Repository files navigation

Text-Layer Feature-Based Span Extractor for Invoices

NOTE! this repo is said pipeline in question - but you will never see it as a grown up! I am keeping it a secret (for #internal reasons (among others) (this grew up to pay to save my cats life when he got FIP and was in ICU and had cerebellar herniation same day, and I materialized both life saving treatment that is not accessible and procured funds for them to actually treat him whilst I drove 5 hr to obtain said cure) (aka ya I committed to 2 hefty invoices in one day) (my cat is cured now tho! 90 days of GS treatment later!) (carry on)) ergo: public code = frozen at a pre-training state

A deterministic, end-to-end pipeline for extracting structured information utilizing the benefits of PDFs with native-text layer. To create a robust + maintainable system able to extract and process PDF invoices using only the native text layer. If I didn't repeat it enough (actually its all ive said til this point); NO BRITTLE FRAGILE CRYBABY RULES NO DUMB OCR This system must slay. She's quirky. shes not like othet girls. and id say it again! No OCR, no vision models, no brittle rules.
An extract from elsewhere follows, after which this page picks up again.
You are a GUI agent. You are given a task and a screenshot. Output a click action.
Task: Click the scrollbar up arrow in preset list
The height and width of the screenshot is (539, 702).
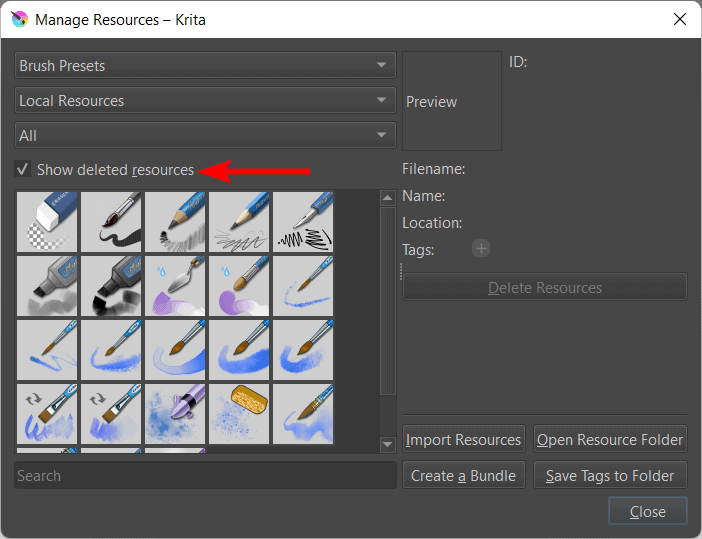pyautogui.click(x=388, y=198)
Yes robust feature-based machine learning operating on pdfplumber-extracted text with full provenance tracking.

Quick Start

# Install package
pip install -e .

# Extract single PDF → JSON
make run FILE=path/to/invoice.pdf

# Or use CLI directly
invoicex pipeline --seed-folder path/to/pdfs/
# Alternative entry point:
run-pipeline pipeline --seed-folder path/to/pdfs/

# Run individual stages
invoicex ingest --seed-folder path/to/pdfs/
invoicex tokenize
invoicex candidates  
invoicex decode
invoicex emit
invoicex report

# Check pipeline status
invoicex status

# View outputs
ls artifacts/predictions/  # JSON outputs here

Adding New Vendor Support

The system is designed for seamless vendor integration:

  1. No vendor-specific rules - The feature-based ML approach learns patterns automatically
  2. Add training data - Use Doccano integration to annotate new vendor formats
  3. Retrain models - invoicex train updates XGBoost models with new patterns
  4. Deterministic outputs - Same PDF always produces identical JSON across runs

Debug Tips

# Test determinism
make determinism-check

# Run with verbose output
invoicex pipeline --seed-folder pdfs/ --verbose

# Check individual document processing
invoicex status
invoicex report --save

# Doccano annotation workflow
invoicex doccano-pull     # Pull from Doccano API
invoicex doccano-import --in export.json  # Import local export
invoicex doccano-align --all  # Align with candidates
invoicex train            # Train models on aligned data

# Inspect intermediate outputs
ls data/tokens/      # Text extraction
ls data/candidates/  # Proposed field spans  
ls data/predictions/ # Final JSON outputs

Running Tests

# Install with dev dependencies
pip install -e .[dev]

# Run all tests
pytest -q

# Run specific test categories
pytest tests/test_idempotency.py -v
pytest tests/test_token_determinism.py -v
pytest tests/test_candidate_bounds.py -v
pytest tests/test_contract_integrity.py -v
pytest tests/test_review_queue.py -v

Data Layout

data/
├── ingest/
│   ├── raw/              # Content-addressed PDFs ({sha256}.pdf)
│   └── index.parquet     # Crosswalk: doc_id, sha256, sources, filename, imported_at
├── tokens/               # Per-document token stores ({sha256}.parquet)
├── candidates/           # Per-document candidate spans + features_v1 ({sha256}.parquet)  
├── predictions/          # Contract JSON outputs ({sha256}.json)
├── review/
│   └── queue.parquet     # Human review queue for ABSTAIN/low-confidence decisions
└── logs/                 # Timing and version logs (optional)

Data Schemas

Index: Document crosswalk with doc_id (external identifier), sha256 (content hash), sources (list of origins), filename, imported_at

Tokens: Word-level text extraction with geometry (bbox_pdf_units, bbox_norm), typography (font_name, font_size, bold, italic), layout (line_id, block_id, reading_order), and stable token_id for reproducibility

Candidates: Proposed field spans (≤200 per document) with features_v1 including text analysis, geometric properties, style characteristics, and contextual information

Predictions: Contract JSON with all header fields (invoice_number, invoice_date, due_date, total_amount_due, etc.) containing value, confidence, status ∈ {PREDICTED, ABSTAIN, MISSING}, and full provenance (page, bbox, token_span)

Determinism & Idempotency

Determinism: Same input PDFs always produce identical token_ids, candidate sets (given fixed caps), and JSON skeleton. Random components use fixed seeds derived from document SHA256.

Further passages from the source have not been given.